Councilman Jim Clarke checked in on the subject late this afternoon, and after assessing his position, Meghan Sahli-Wells remains the only Councilperson – by miles – who is remotely supportive of the rent control concept. Ms. Sahli-Wells is an enthusiastic flag-bearer for such a policy, but none of her colleagues is within hailing distance of her stance, which means that rent control remains on ice for the foreseeable future.Or until Culver City freezes over. 

“You know me,” he said at the outset. “I always try to find a middle way.

“I think it is very tragic what happened to the folks in Culver City,” he said in reference to the two apartment dwellers who died suddenly last month shortly after being informed their rents would be hiked almost 100 percent.

Mr.
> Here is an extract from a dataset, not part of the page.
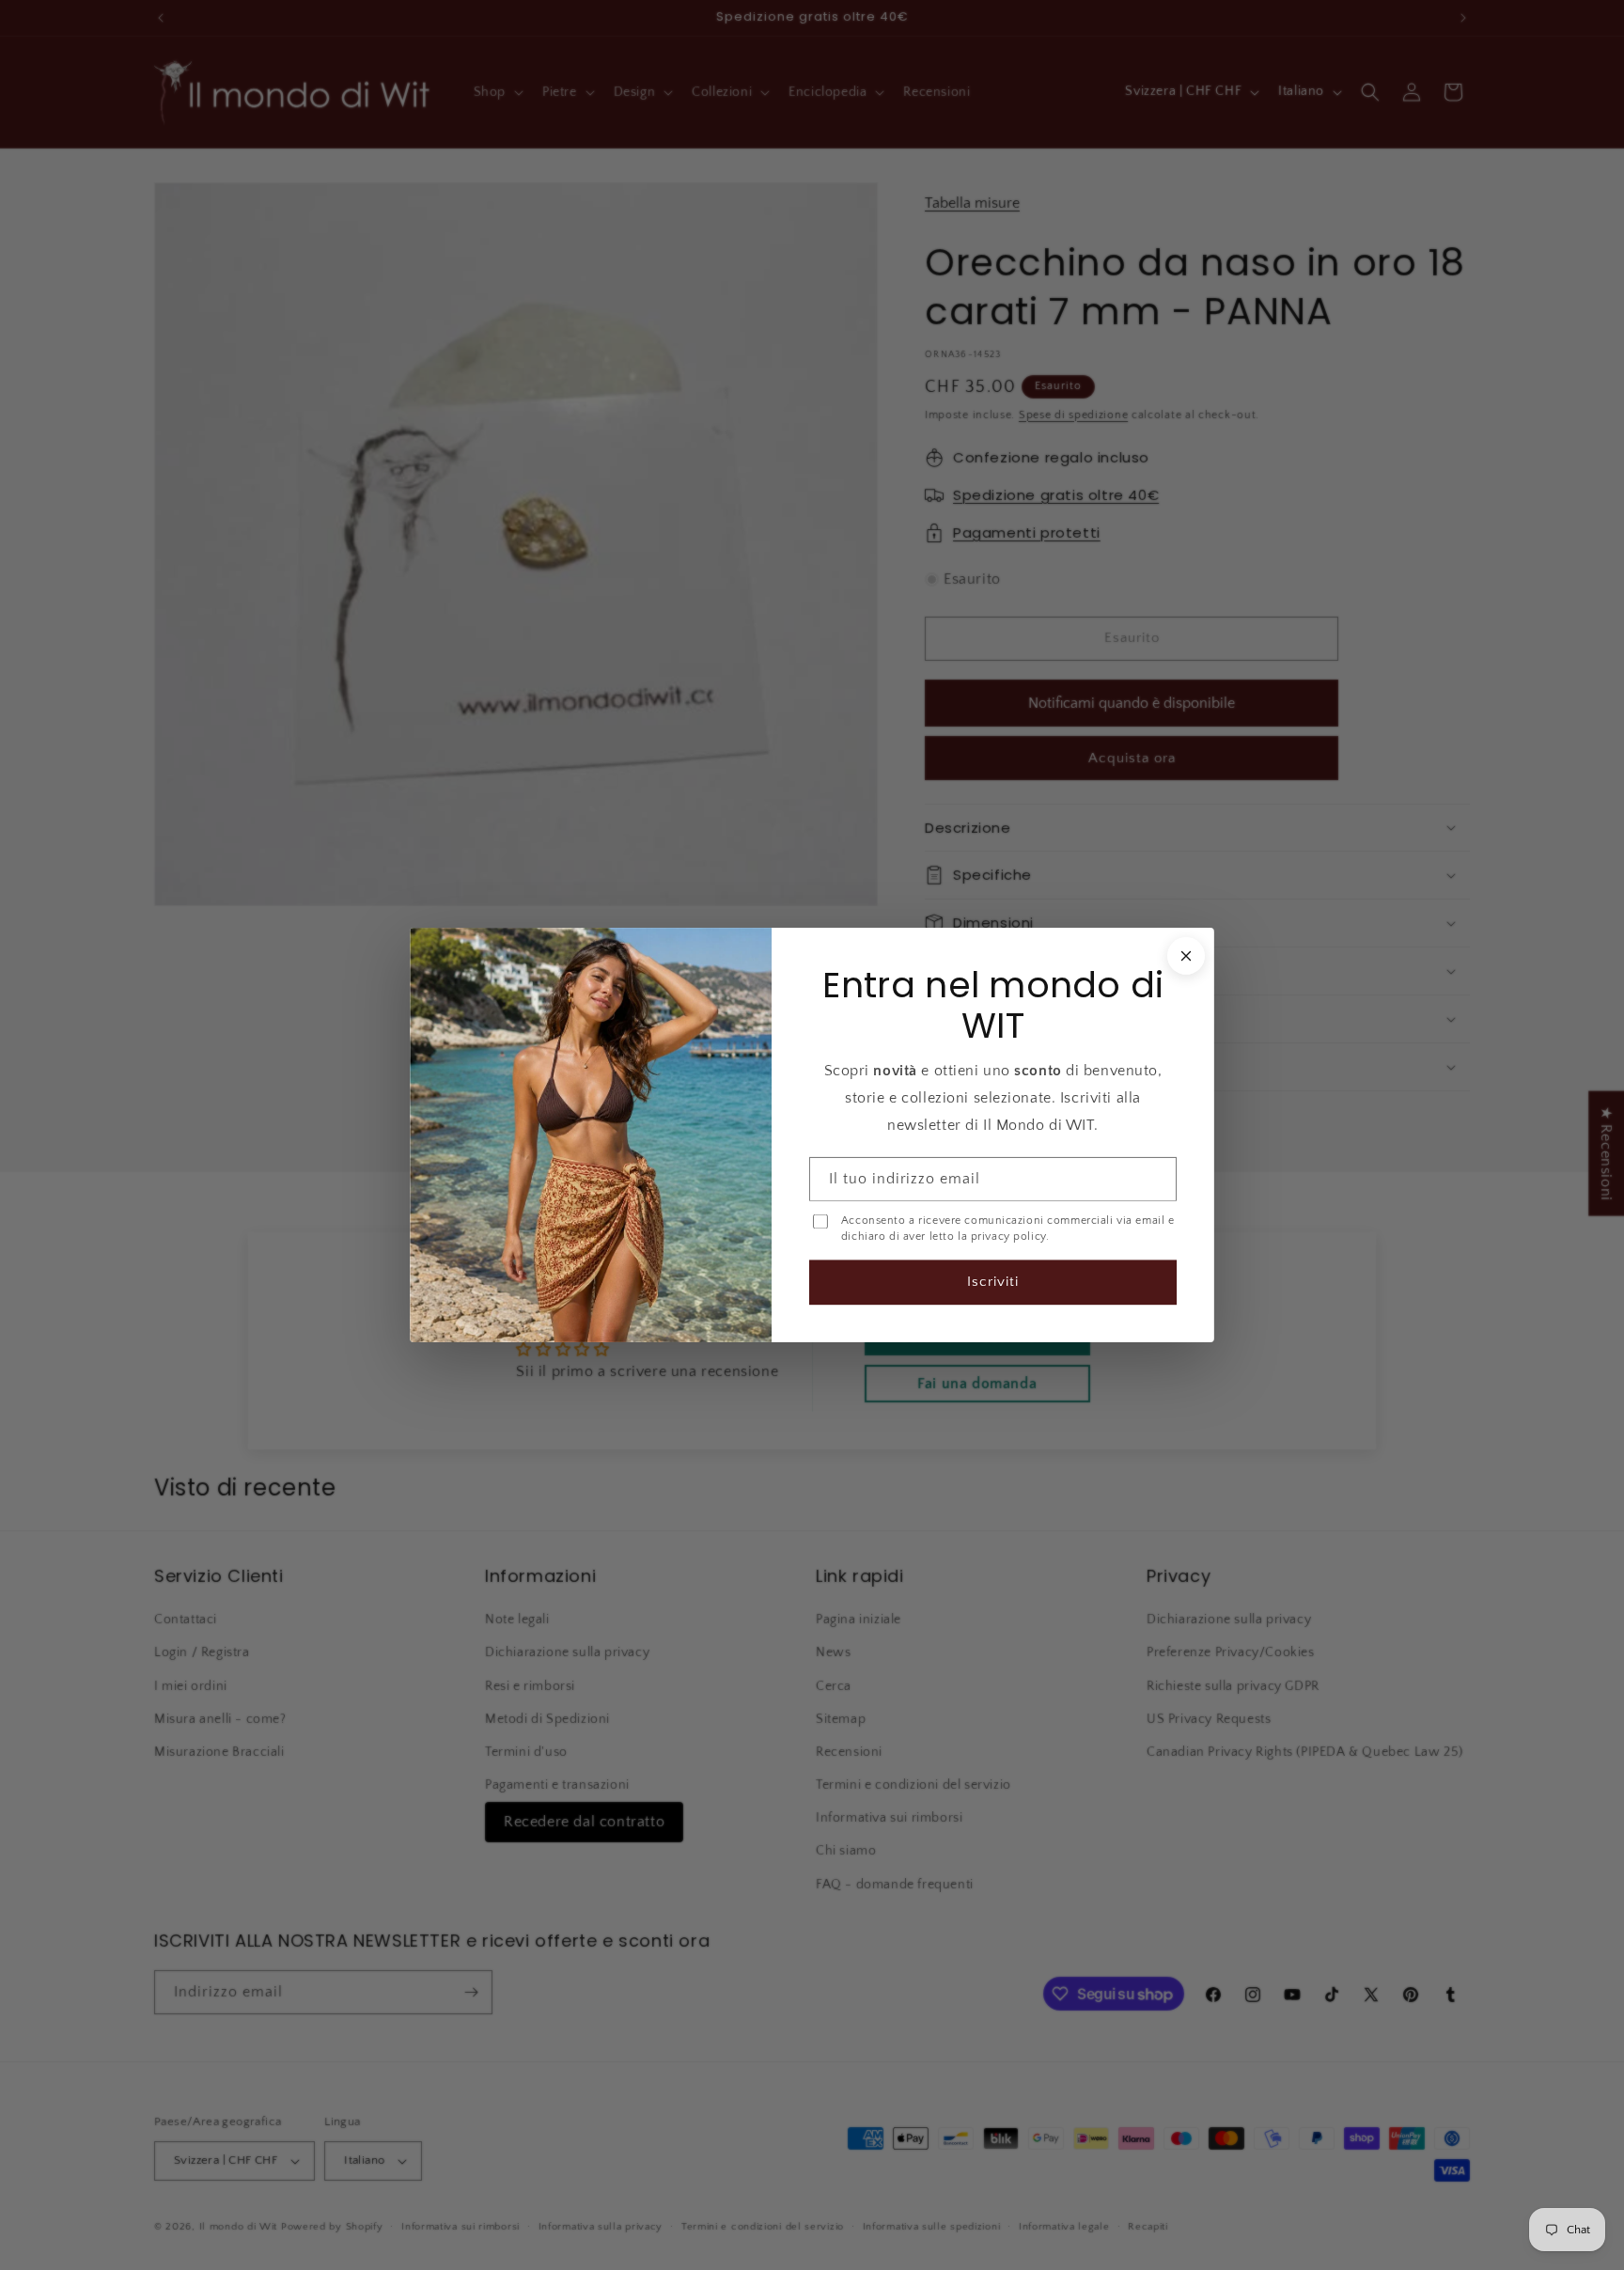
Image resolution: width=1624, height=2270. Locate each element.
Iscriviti (993, 1282)
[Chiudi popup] (1186, 956)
Clarke said he was “not unsympathetic to their situation.

“But in one of those two apartment building situations, the owners had been there a long time and rents had been low. When new owners came in, they tried to make the rents closer to fair market value.

“My bottom line,” Mr. Clarke said, “is that I don’t support implementing rent control. However, I would put in requirements that any time a landlord either entertains an offer for purchase of the property, or a landlord tries to refinance his property, anything like that, the landlord would have to notify tenants at the outset.”

Mr. Clarke’s view does not ameliorate what rent control advocates assert is the root problem – gargantuan increases on vulnerable tenants, warning or not.

Mr. Clarke indicated he would not favor a cap on the amount rents could be increased “because it creates an artificial situation. I think our rents generally are lower than in surrounding communities.”